4.1: Introduction to Systems of Differential Equations

  • Page ID
    17434
  • \( \newcommand{\vecs}[1]{\overset { \scriptstyle \rightharpoonup} {\mathbf{#1}} } \)

    \( \newcommand{\vecd}[1]{\overset{-\!-\!\rightharpoonup}{\vphantom{a}\smash {#1}}} \)

    Introduction to Systems of Differential Equations

    Many physical situations are modeled by systems of \(n\) differential equations in \(n\) unknown functions, where \(n\ge2\). The next three examples illustrate physical problems that lead to systems of differential equations. In these examples and throughout this chapter we'll denote the independent variable by \(t\).

    Example \(\PageIndex{1}\)

* _To be done_
(1) Write out the passage of the introduction to systems of differential equations from "Many physical situations" to "variable by \(t\).".
(2) In one to three sentences, explain why the introduction to systems of differential equations presents the next three examples.
The lines that come next have nothing to do with the introduction to systems of differential equations.

* _Provided data_

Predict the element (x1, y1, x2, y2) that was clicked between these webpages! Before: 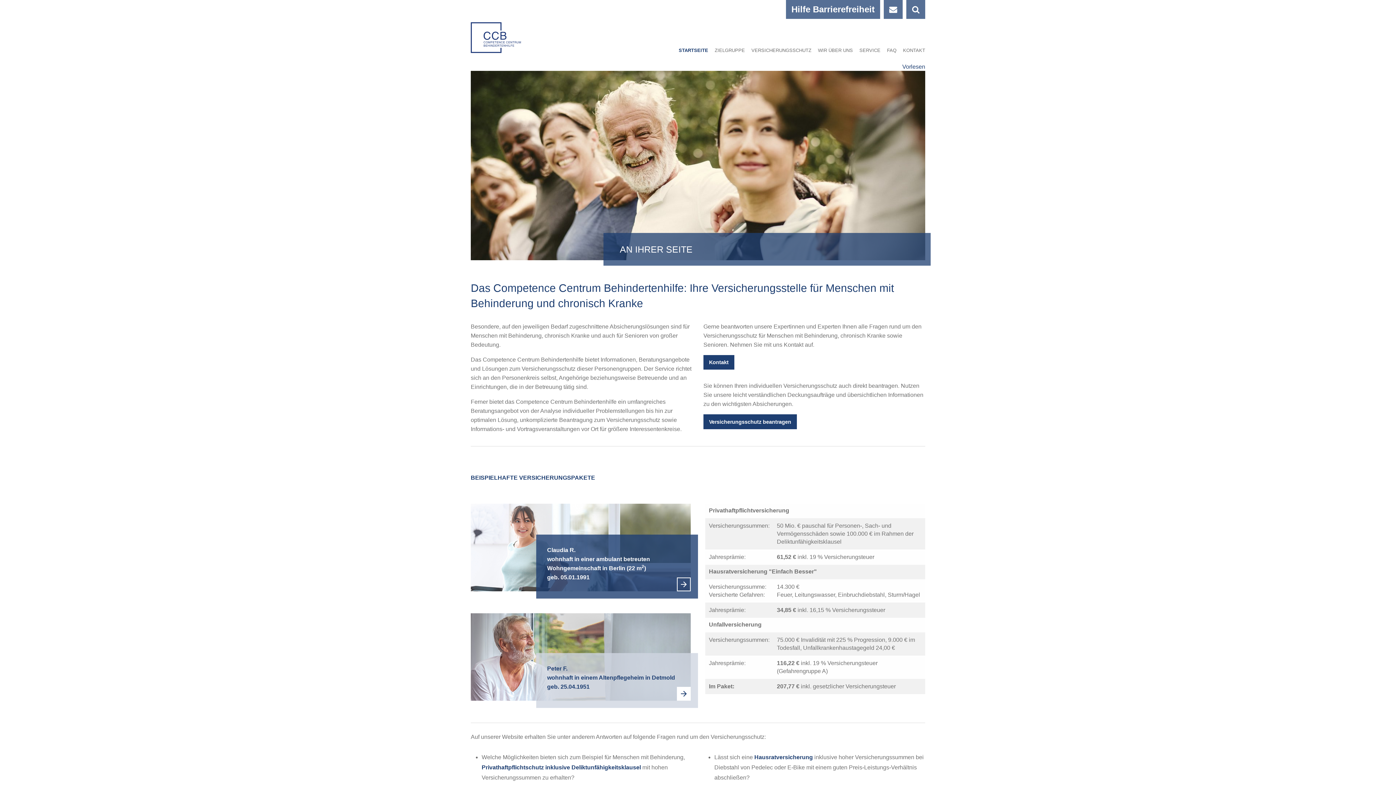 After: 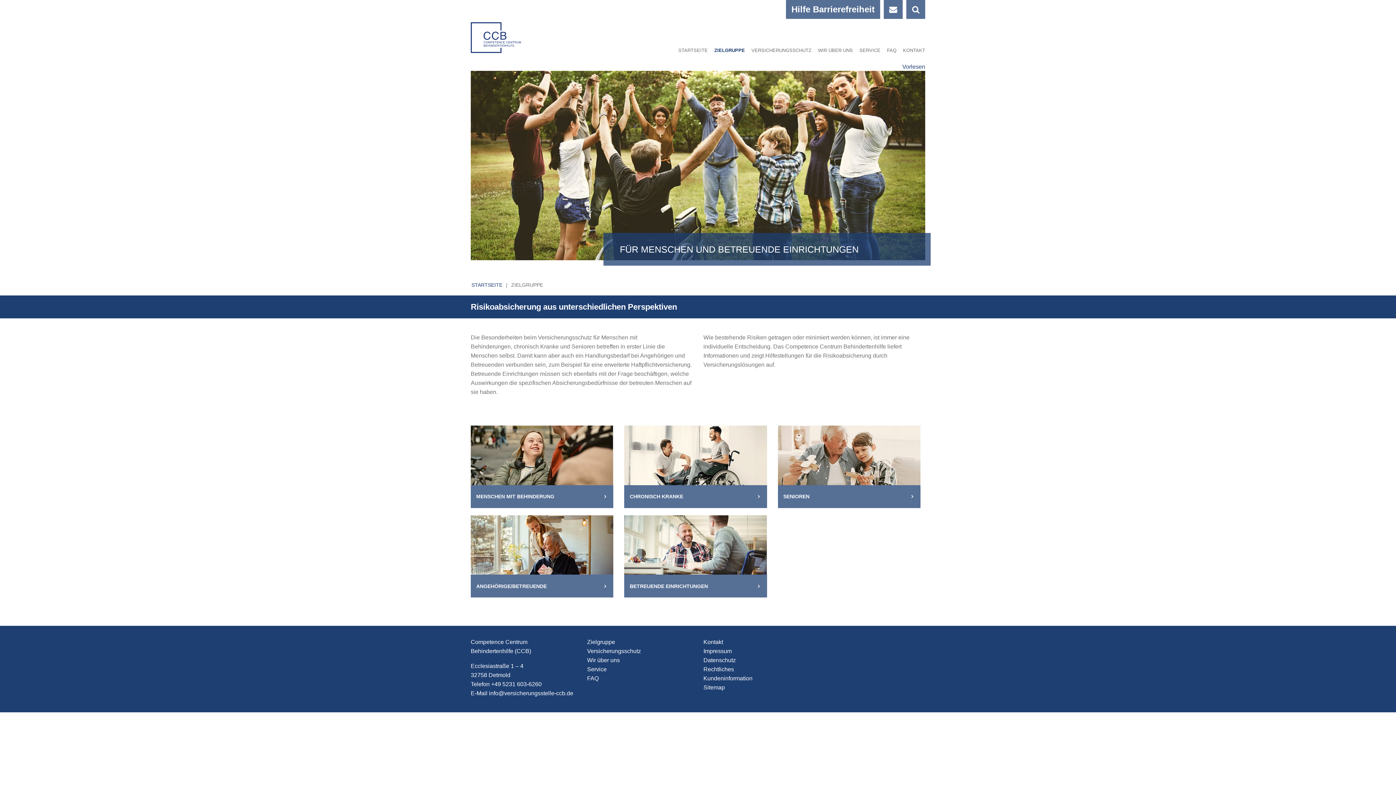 Action: label: ZIELGRUPPE bbox: (714, 46, 745, 54)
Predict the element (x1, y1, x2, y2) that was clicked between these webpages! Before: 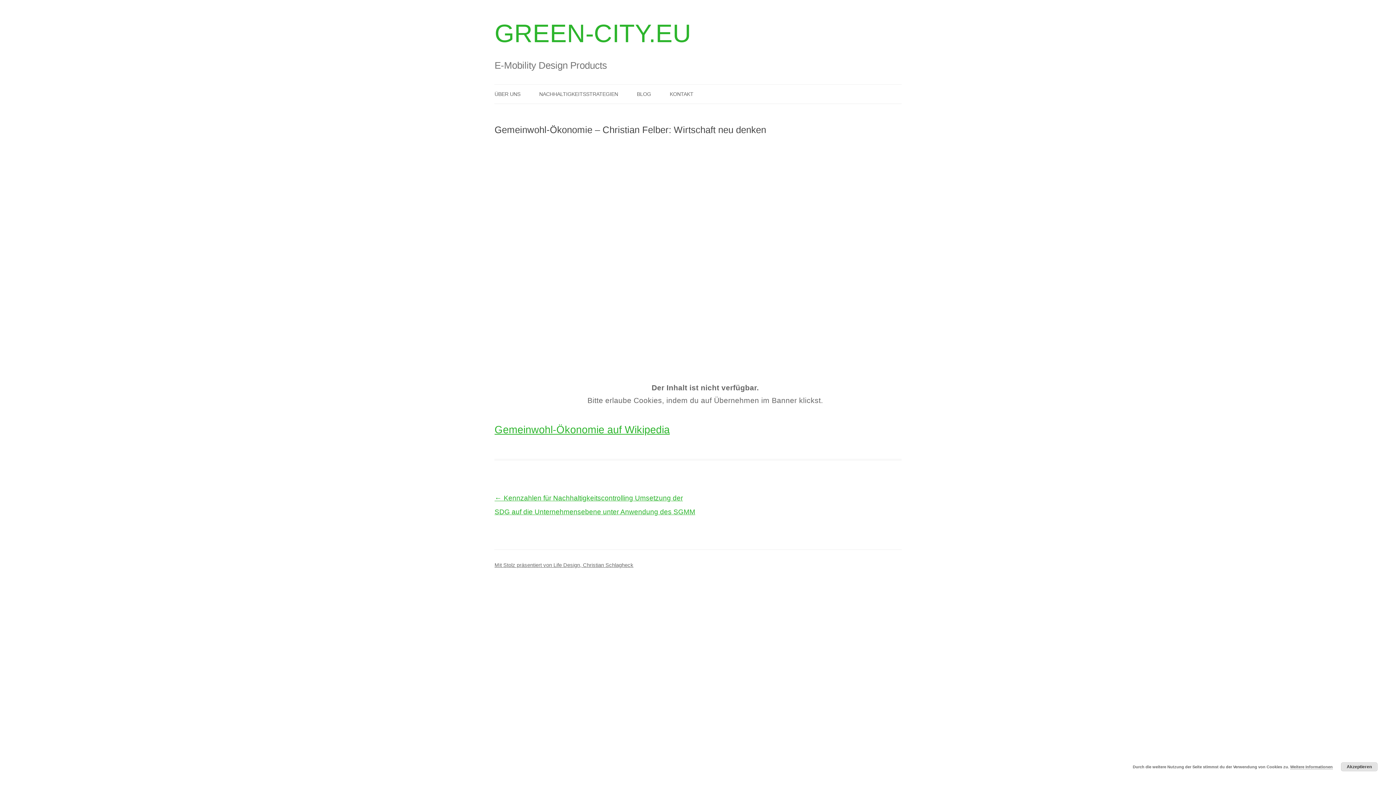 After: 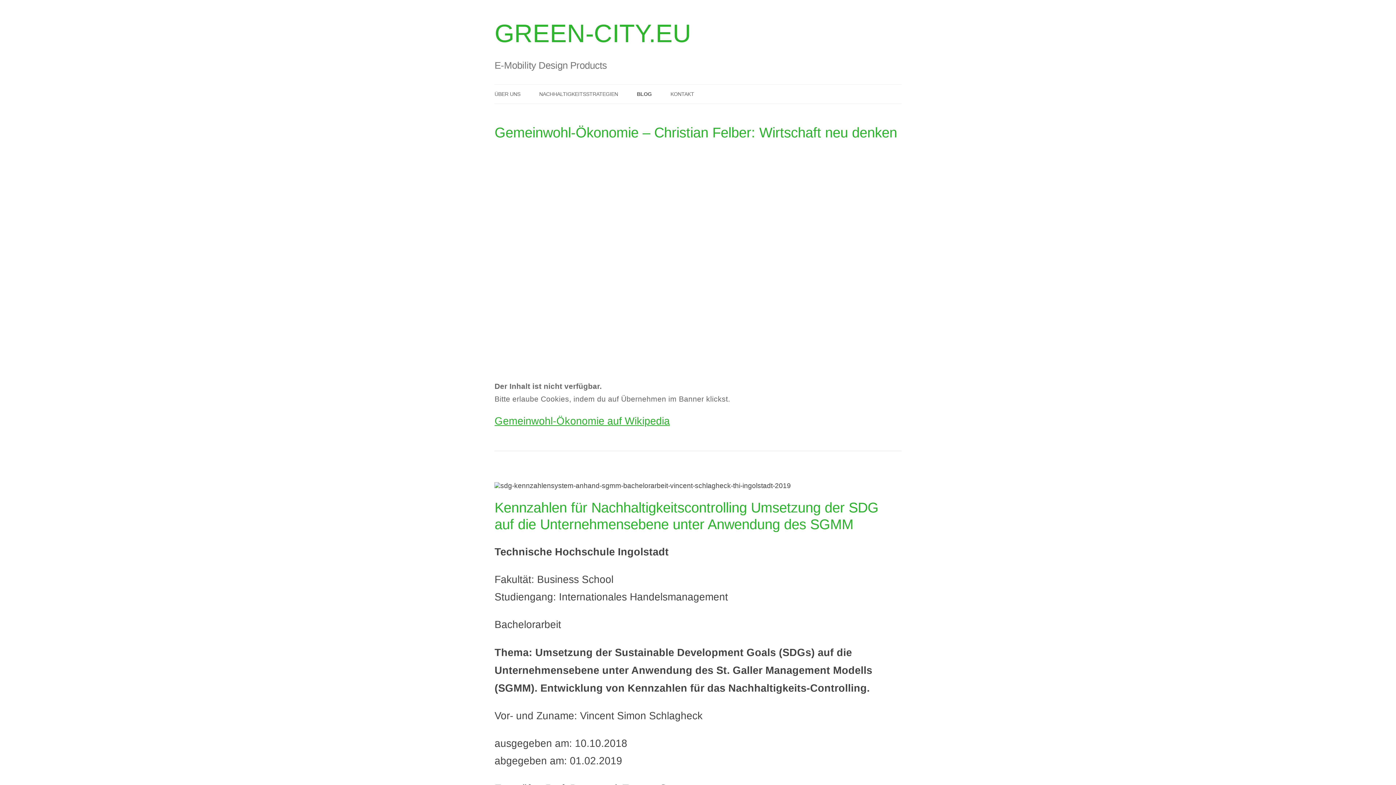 Action: label: BLOG bbox: (636, 84, 651, 103)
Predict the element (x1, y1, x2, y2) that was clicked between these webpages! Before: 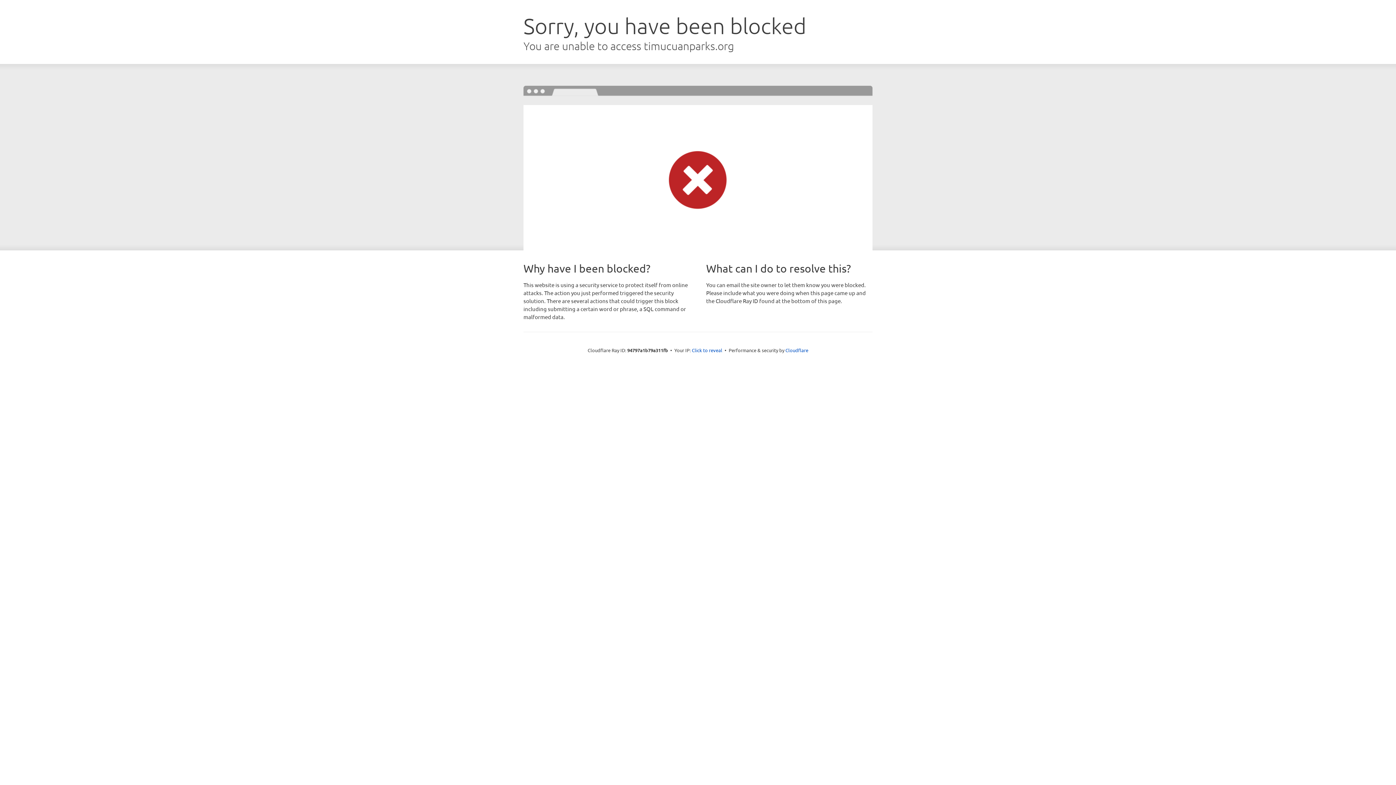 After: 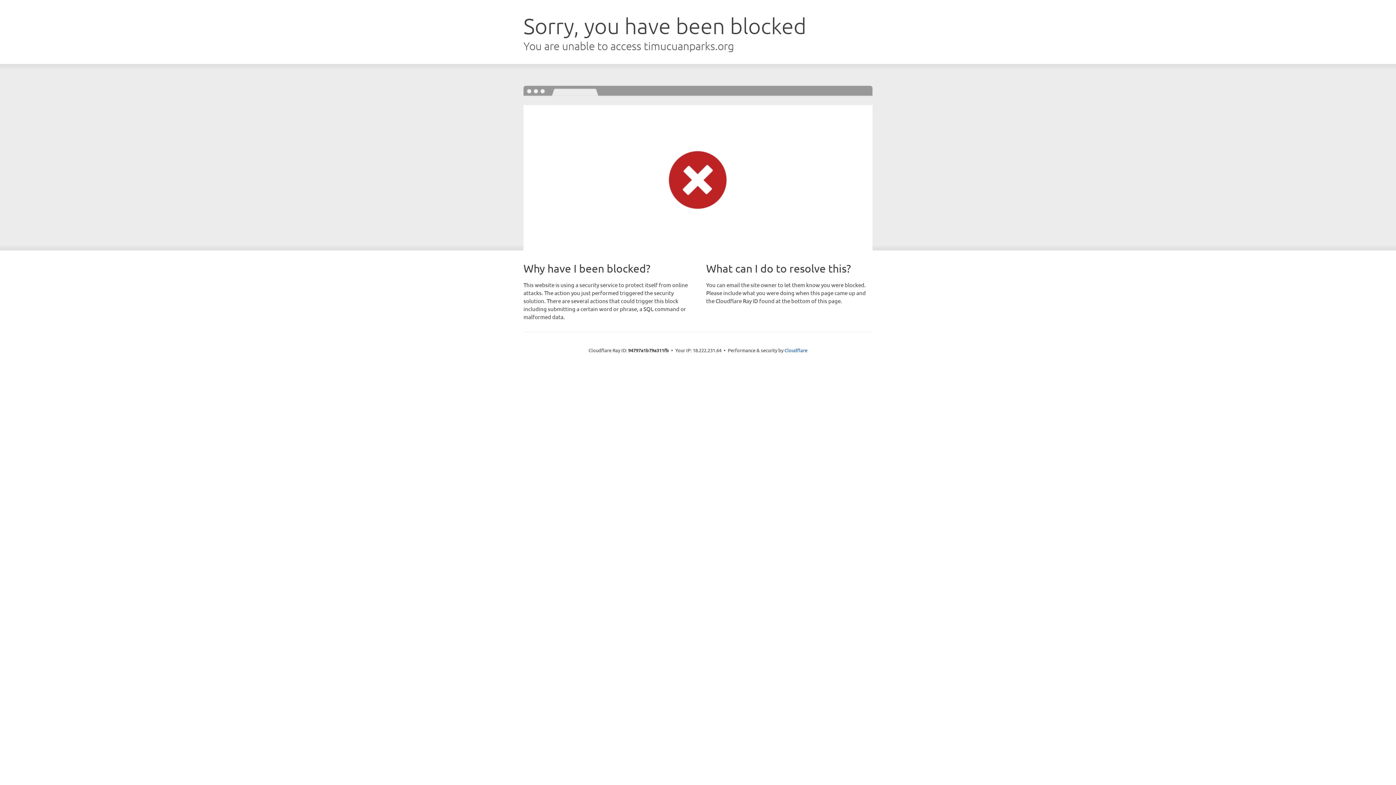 Action: bbox: (692, 346, 722, 353) label: Click to reveal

* _Solutions to the exercise_
(1)
Many physical situations are modeled by systems of \(n\) differential equations in \(n\) unknown functions, where \(n\ge2\). The next three examples illustrate physical problems that lead to systems of differential equations. In these examples and throughout this chapter we'll denote the independent variable by \(t\).

(2) The three examples illustrate physical problems that lead to systems of differential equations. This is because many physical situations are modeled by systems of n differential equations in n unknown functions, where n is at least 2.